La reconnaissance de cette pluralité relève de la banalité extrême. Car la vraie question qui doit être posée est la suivante : comment ces pouvoirs, dans leur diversité, s’organisent pour se compléter dans leurs effets de construction du tissu social, ou au contraire entrent en conflit sur ce terrain. Bien entendu la réponse à cette question ne peut être que concrète, c’est-à-dire concerner une société donnée à un moment donné de son histoire. Les réflexions qui suivent concernent l’articulation entre les pouvoirs médiatiques et les autres dimensions des pouvoirs sociaux dans le capitalisme contemporain. (...)

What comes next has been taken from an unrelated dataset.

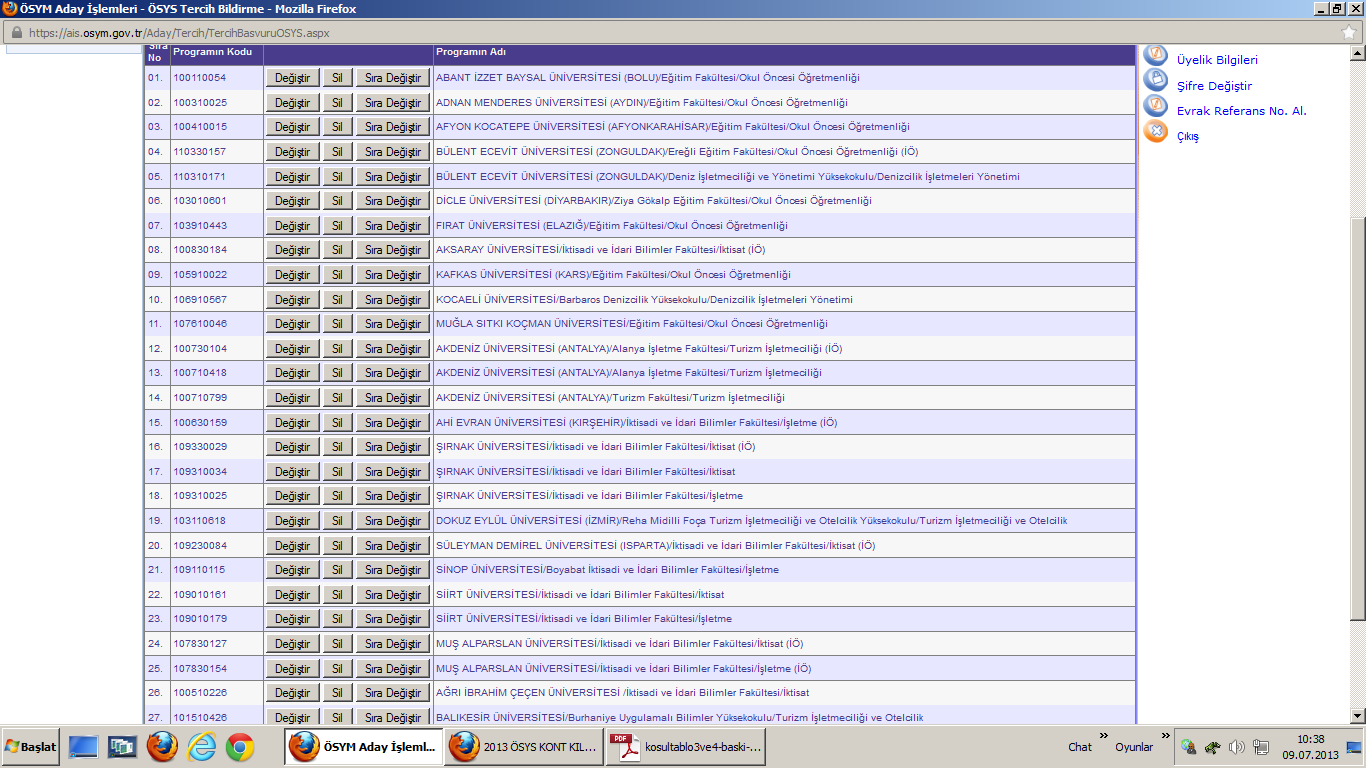Click Sil for row 05 Bülent Ecevit Denizcilik
Screen dimensions: 1366x768
(x=337, y=177)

Nous ne vivons donc pas un moment d’avancées démocratiques mais au contraire nous assistons à sa défiguration et au recul de la démocratie. Le citoyen capable d’appréhender la réalité est soumis à un bombardement qui le dépolitise or il n’y a pas de démocratie sans citoyens politisés, de ce fait capables d’imagination créatrice, de production d’alternatives cohérentes et différentes. On lui substitue l’individu passif (dépourvu donc de toute liberté authentique) réduit au statut de consommateur/spectateur.
(...)

Le stade suprême de la farce est désormais atteint dès lors que des « agences de notation » (c’est-à-dire des employés de ces mêmes monopoles) tracent les frontières de ce qui serait « possible ». (...)

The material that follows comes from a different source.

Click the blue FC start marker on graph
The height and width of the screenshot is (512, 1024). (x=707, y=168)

Or, hélas, les médias dominants participent activement à la distillation de cette pensée unique, le contraire absolu de la pensée critique. Certes ils ne le font pas en pratiquant le mensonge. Les médias respectables s’en gardent bien. Mais ils sélectionnent et leurs commentaires s’inscrivent dans ce qu’on attend d’eux. Leur autonomie se réduit alors à la mise en œuvre d’une casuistique fonctionnelle pour légitimer l’ordre en place. C’est donc en ce sens que je prétends que le pouvoir de l’aristocratie financière appelle en complément celui du clergé médiatique. (...)

Dans la Révolution française des représentants du « bas clergé » s’étaient désolidarisés des hiérarchies débitrices de l’aristocratie de l’époque pour contribuer à la construction du nouveau citoyen doté d’une capacité de pensée critique réelle. Un processus analogue se dessine peut être dans les médias contemporains. Sans doute les militants du renouveau des médias authentiquement démocratiques sont-ils confrontés à la concurrence inégale des « grands médias », bénéficiaires de moyens financiers fabuleux. On ne peut donc ici que saluer – et soutenir – les contributions de cette minorité. (...)

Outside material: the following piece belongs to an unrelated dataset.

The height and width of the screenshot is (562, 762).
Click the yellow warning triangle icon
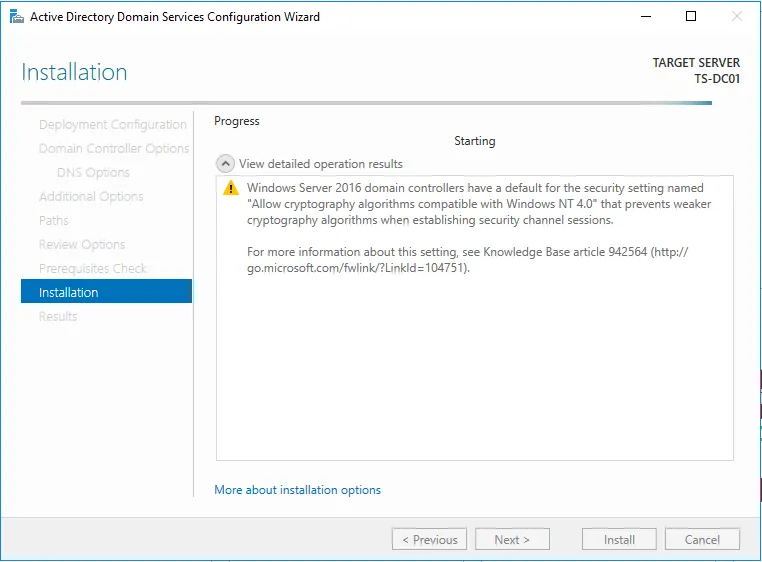[x=231, y=188]
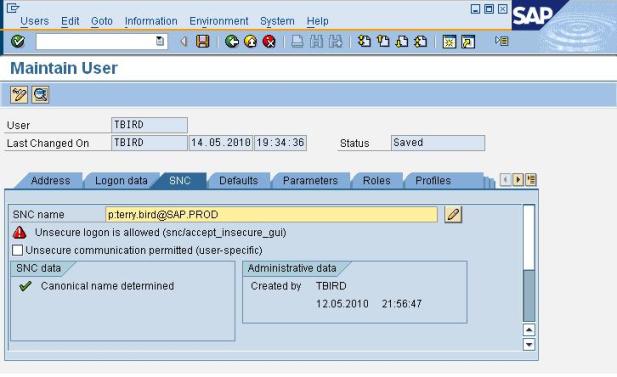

Il ne s’agit pas de substituer à une pensée unique – celle qui s’emploie à légitimer les pratiques des monopoles généralisés – une « autre pensée unique ». Il ne s’agit pas non plus de « juxtaposer » des pensées et des projets divers qualifiés d’emblée d’également légitimes. Il s’agit, par un travail patient et continu, de contribuer au développement de la pensée critique, capable de ce fait, de donner un sens aux luttes sociales et politiques qui s’inscrivent dans la perspective d’émancipation des esprits et des êtres humains, pris dans leur individualité et dans les collectifs qu’ils créent par leurs luttes.